§ **Dataset rows**
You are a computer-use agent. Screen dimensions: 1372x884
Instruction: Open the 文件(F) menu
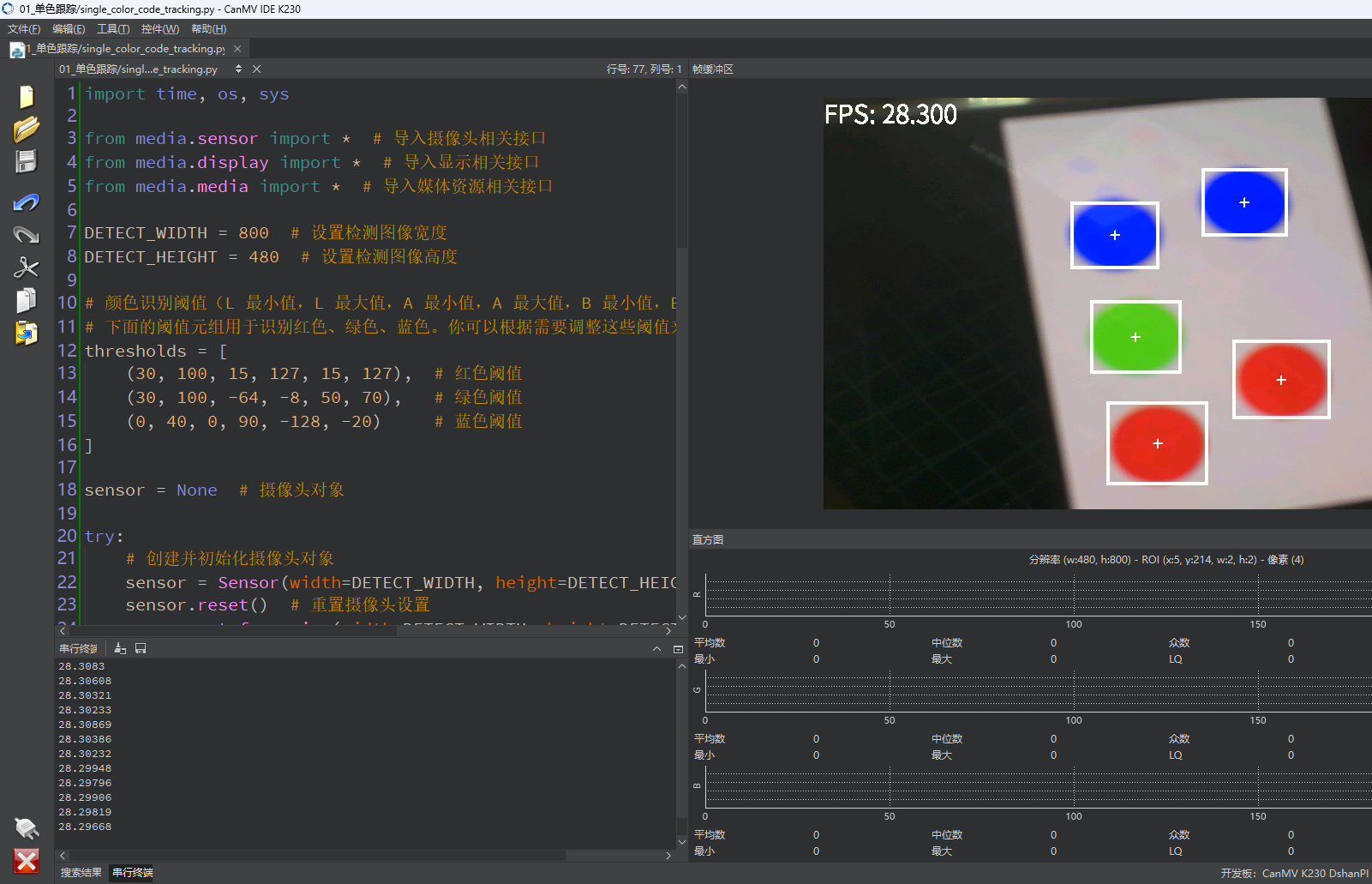(x=24, y=29)
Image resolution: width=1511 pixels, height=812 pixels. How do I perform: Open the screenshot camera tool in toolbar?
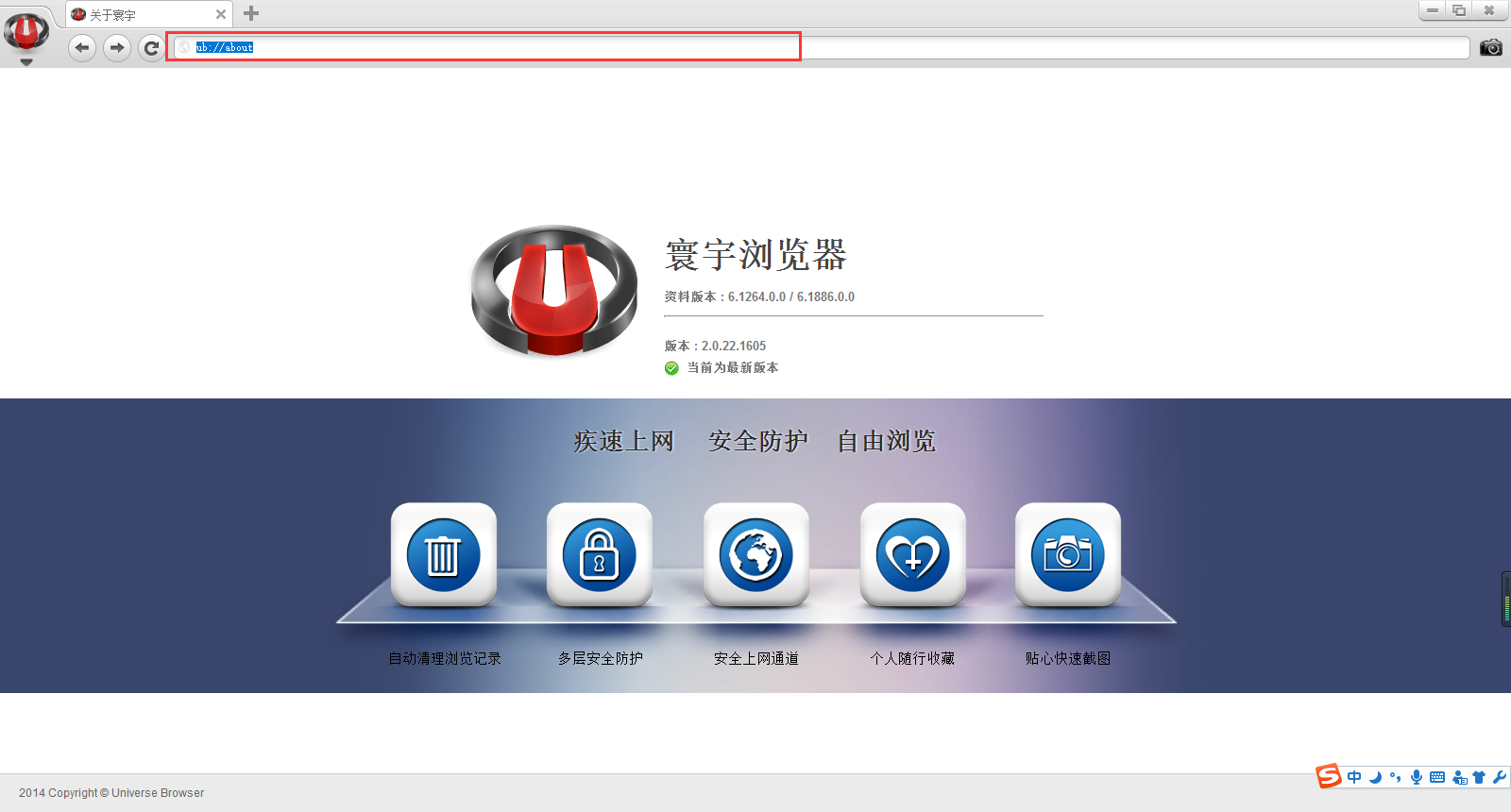(1490, 47)
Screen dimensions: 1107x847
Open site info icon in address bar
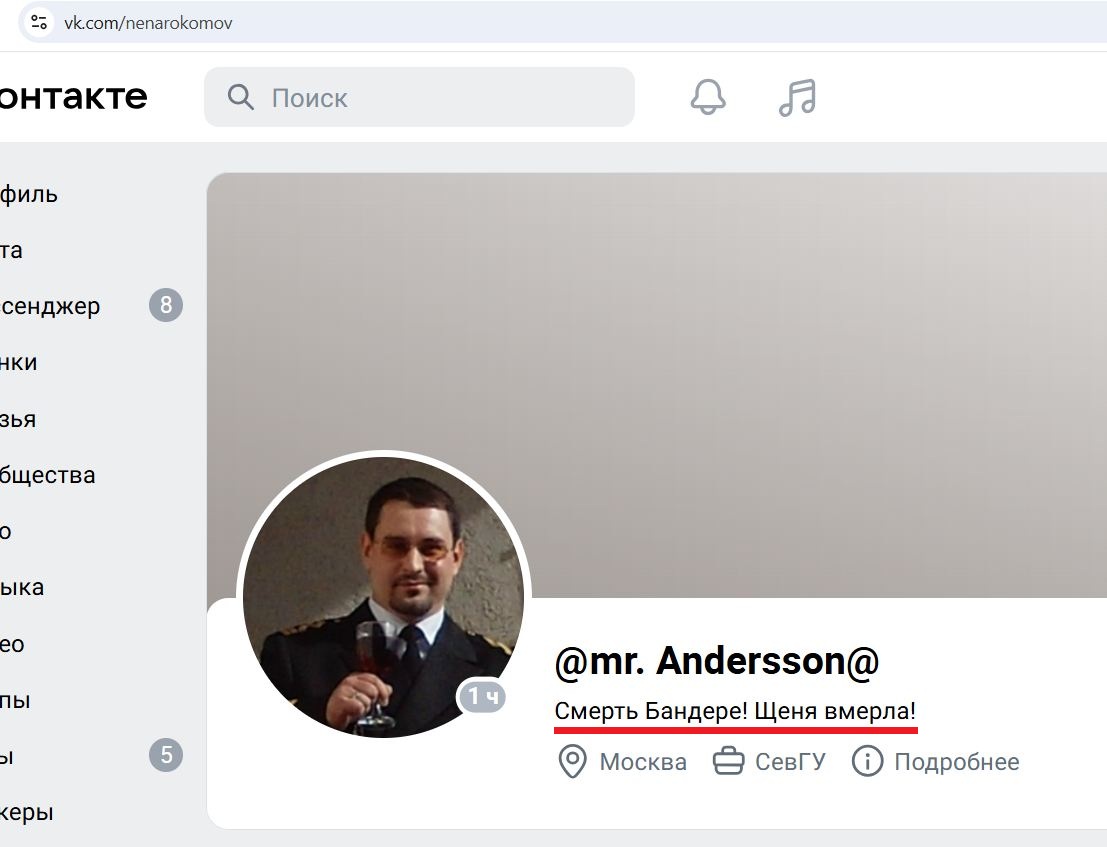(39, 22)
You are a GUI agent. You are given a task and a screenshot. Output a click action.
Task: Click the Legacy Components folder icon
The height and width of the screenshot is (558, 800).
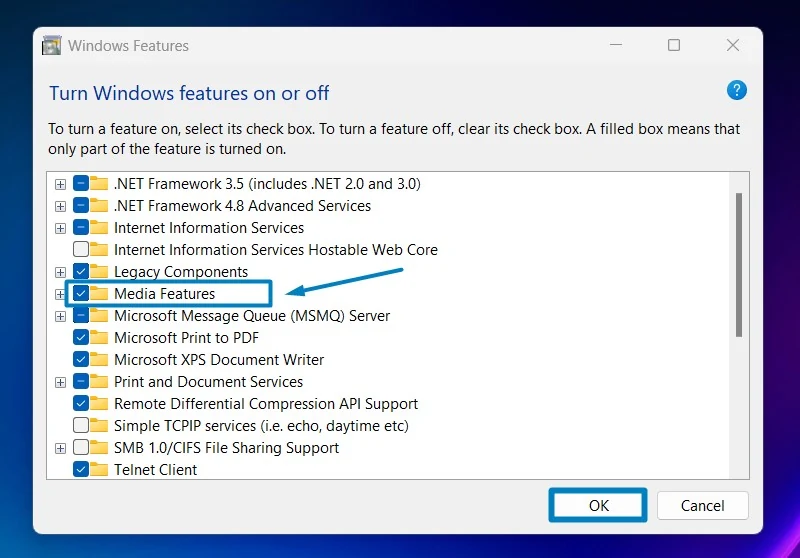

§ **Required task**
Transcribe the data word for word, from the line containing "Image resolution: width=1511" through the end, and leave the pictures out of your answer.

§ **Answer to this problem**
Image resolution: width=1511 pixels, height=812 pixels. How do I perform: Open the screenshot camera tool in toolbar?
(1490, 47)
Screen dimensions: 1107x847
Open site info icon in address bar
(39, 22)
You are a GUI agent. You are given a task and a screenshot. Output a click action.
Task: Click the Legacy Components folder icon
The height and width of the screenshot is (558, 800).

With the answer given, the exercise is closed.